EXERCISE INSTRUCTIONS: Among the lines of data below, reproduce only those from the one with "Click the menus" through the one with "Select the PRODUCT-SERVICE", exactly as they stand, both ends included.

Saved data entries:
>>>>

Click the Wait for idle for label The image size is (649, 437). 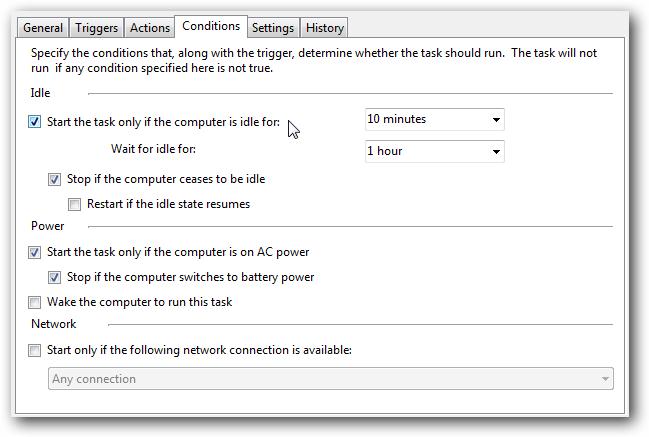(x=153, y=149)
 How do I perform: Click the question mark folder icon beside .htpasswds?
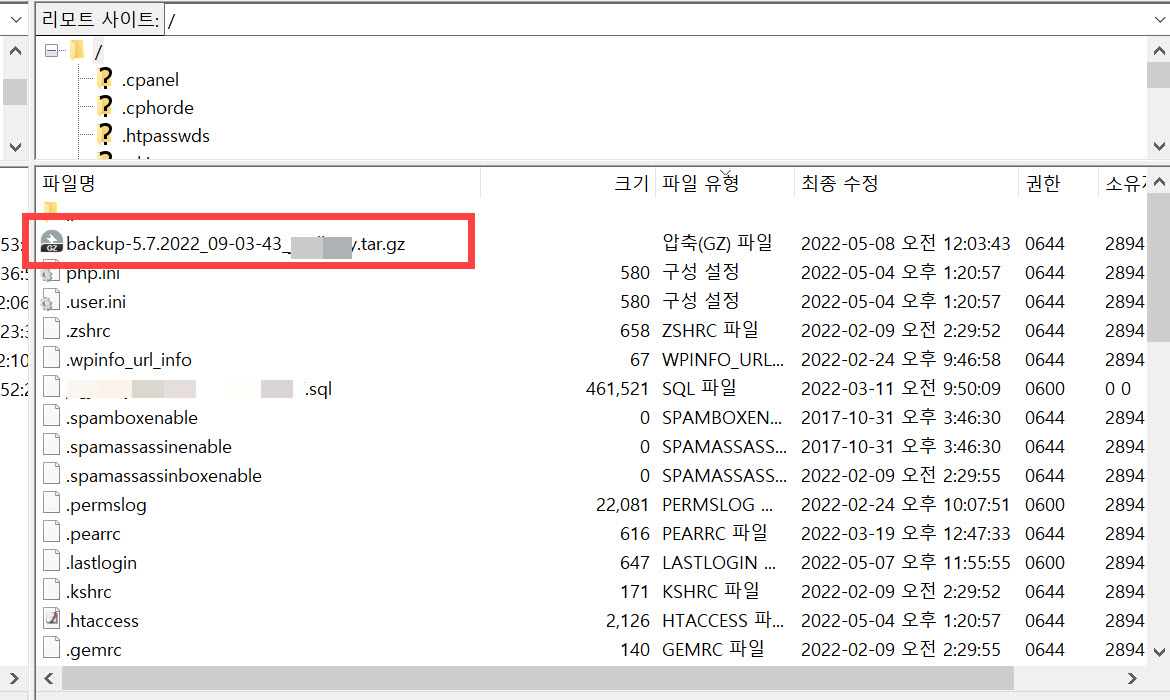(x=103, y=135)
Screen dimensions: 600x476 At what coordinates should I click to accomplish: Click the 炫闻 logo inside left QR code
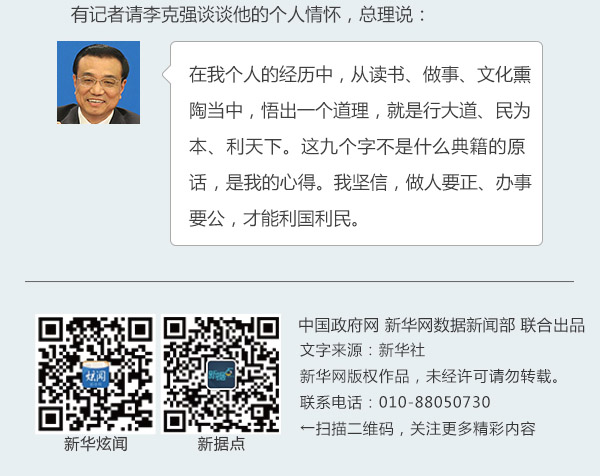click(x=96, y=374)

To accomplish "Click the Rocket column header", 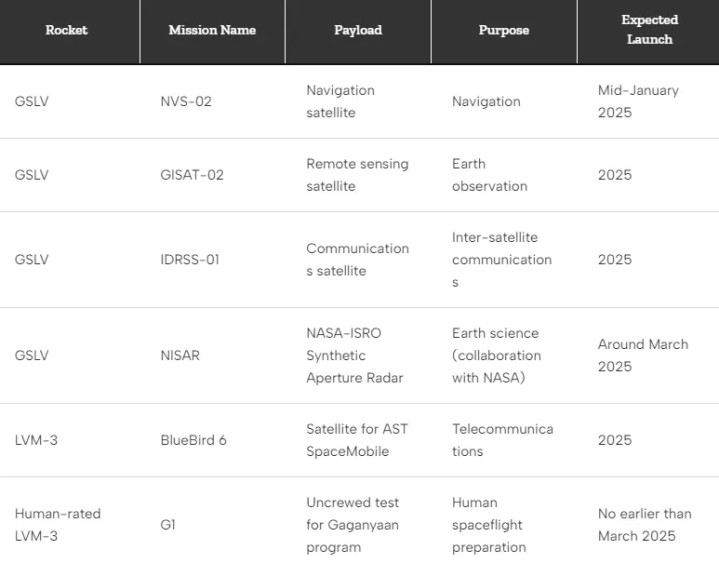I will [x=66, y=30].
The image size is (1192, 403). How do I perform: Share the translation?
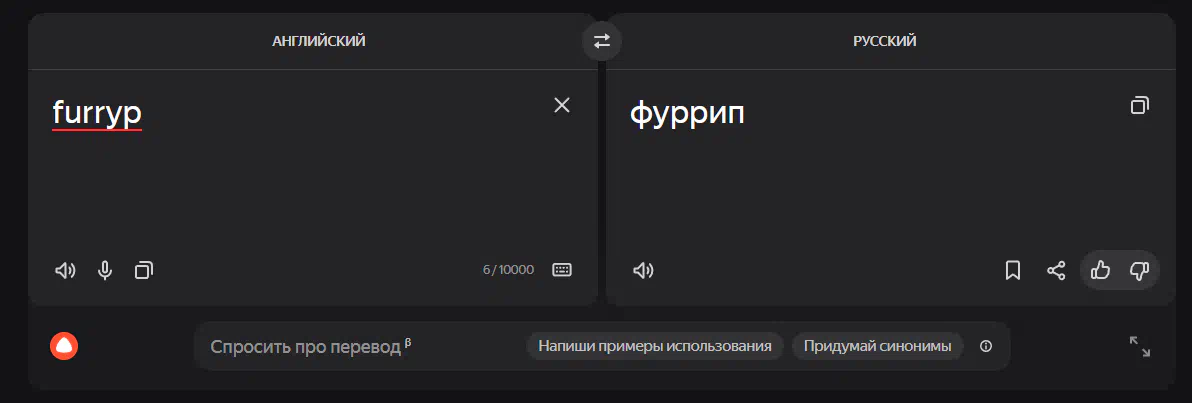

<<<<
>>>>

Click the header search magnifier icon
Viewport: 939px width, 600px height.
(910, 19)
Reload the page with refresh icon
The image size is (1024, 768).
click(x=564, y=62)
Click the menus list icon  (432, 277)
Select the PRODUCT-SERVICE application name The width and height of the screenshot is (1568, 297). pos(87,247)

<<<<
>>>>

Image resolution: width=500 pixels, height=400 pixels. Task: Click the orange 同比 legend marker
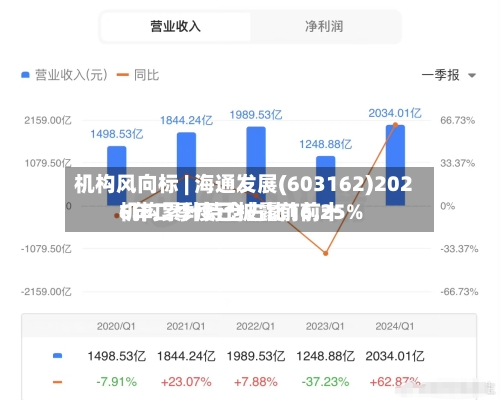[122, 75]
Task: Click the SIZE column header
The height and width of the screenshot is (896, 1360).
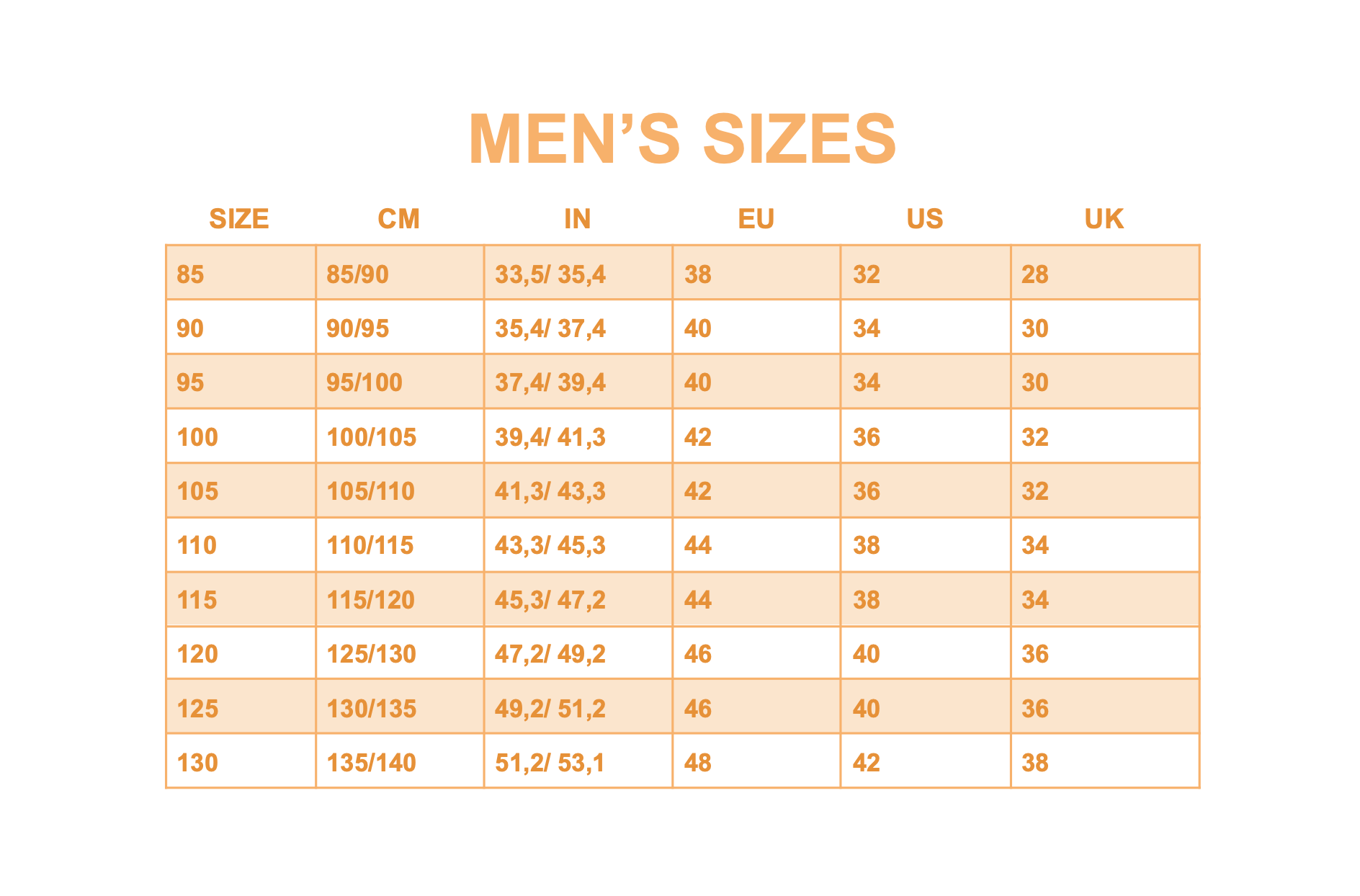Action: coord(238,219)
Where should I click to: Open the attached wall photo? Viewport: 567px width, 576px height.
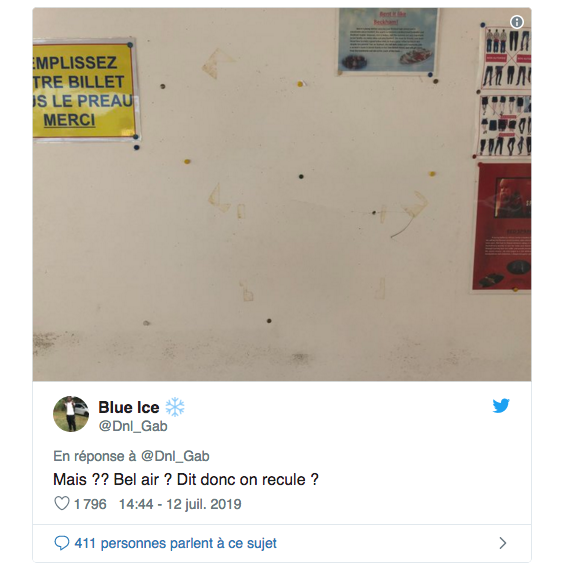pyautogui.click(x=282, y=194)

<<<<

ANSWER TO THE EXERCISE:
Click the menus list icon  (432, 277)
Select the PRODUCT-SERVICE application name The width and height of the screenshot is (1568, 297). pos(87,247)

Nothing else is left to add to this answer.